Себя не жаль. Сама виновата, думала — нет никого сильней, забылась. Перед наставником стыдно. Но еще немного и будет все равно. Грязным и опоганенным не место среди живых.
Жаль мать с отцом. Но и у них теперь иные хлопоты. Старшая дочь — давно ломоть отрезанный, отвыкли от нее Остриковичи и потерю свою примут легче. Поплачут и перестанут.
Но вдруг, как наяву, Лесана увидела себя, болтающуюся на вервии. С обмоченными штанами, багровым лицом, вывалившимся языком. Представила, как будут вынимать ее из петли, матерясь, что еще одна дура без ума сгинула. И даже голос Клесха послышался: «Что ж ты, цветочек нежный… Говорил ведь, ты хоть и сильная, но девка».
Девка… забыла она суть свою. За что и поплатилась.
Она не креффа задела, она мужика задела в Донатосе. Вот и расправился он с ней не как с выученицей, а как с бабой. Указал, кто в дому хозяин.
Нервный смешок слетел с губ послушницы.
Сколько-то еще указывать будет? Одним Хранителям ведомо. Вот вздернется она сейчас. А потом что? Он ведь и в посмертии не оставит. Отдаст, вон, выученикам — вразумляться, как покойников поднимать.
Но даже не эти беспорядочные мысли заставили девушку отложить в сторону вожжи. Она снова вспомнила, как стояла вот здесь, на этом самом месте, и говорила с Клесхом. Опять всплыли в памяти его слова о том, что нет в Цитадели того, кто может ее побить.

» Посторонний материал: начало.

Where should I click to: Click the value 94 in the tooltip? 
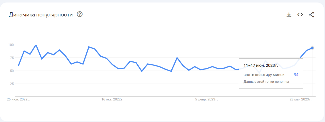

Вот ведь дура записная! Наставник ее — крефф, он умеет видеть Дар каждого выученика, но сколько он раз говорил им — сила без умения, как повозка без оглобель. А Лесана возомнила о себе не весть чего, однако же, позабыла, что Даром своим и управлять толком не умеет. Один раз всего и воспользовалась с толком — когда с упырем билась. Да и то лишь после того, как он ей кусок спины выгрыз.
От осознания собственной глупости и того, что из-за этого накликала на себя беду, девушка глухо застонала. Ее раздирали одновременно стыд, боль, досада, гадливость и отчаянье. Как жить теперь? Как? Со стыдом своим в сердце, с воспоминаниями этими, с пониманием, что сама беду приманила?
На лестнице послышалось шарканье и натужное кряхтенье. А через пару мгновений в башню ввалилась едва дышащая Нурлиса. Платок с головы у нее сполз, руками бабка цеплялась за каменные стены и, зайдя, замерла в проеме, пытаясь отдышаться и одновременно с этим тряся кулаком:
— Ты… кобылища молодая… совсем очумела… бабку старую…
Она тяжело опустилась на сундук, обмахиваясь подолом передника.
— У-у-у, племя беззаконное! Иль я вам коза молодая — по лестницам скакать? Чего глазами лупаешь? Я тебя еще у конюшен заприметила! Медом вам что ли эта башня помазана? Ну? Чего молчишь? Иль передумала заместо колокола висеть?
Старуха, кряхтя, подняла вожжи и потрясла ими перед носом Лесаны.
— А ну вставай!
— Не хочу, — глухо отозвалась та. — Ничего не хочу.
И уткнулась лбом в коленки.
— Как это «не хочу»? — закипятилась Нурлиса. — А кто хочет? Я, что ли, хочу каждый светлый день дрова таскать да печи топить, да вам, олухам, сопли подтирать? Надо оно мне — старой — в мыльнях и подмывальнях порядок наводить, а? Чего еще удумала?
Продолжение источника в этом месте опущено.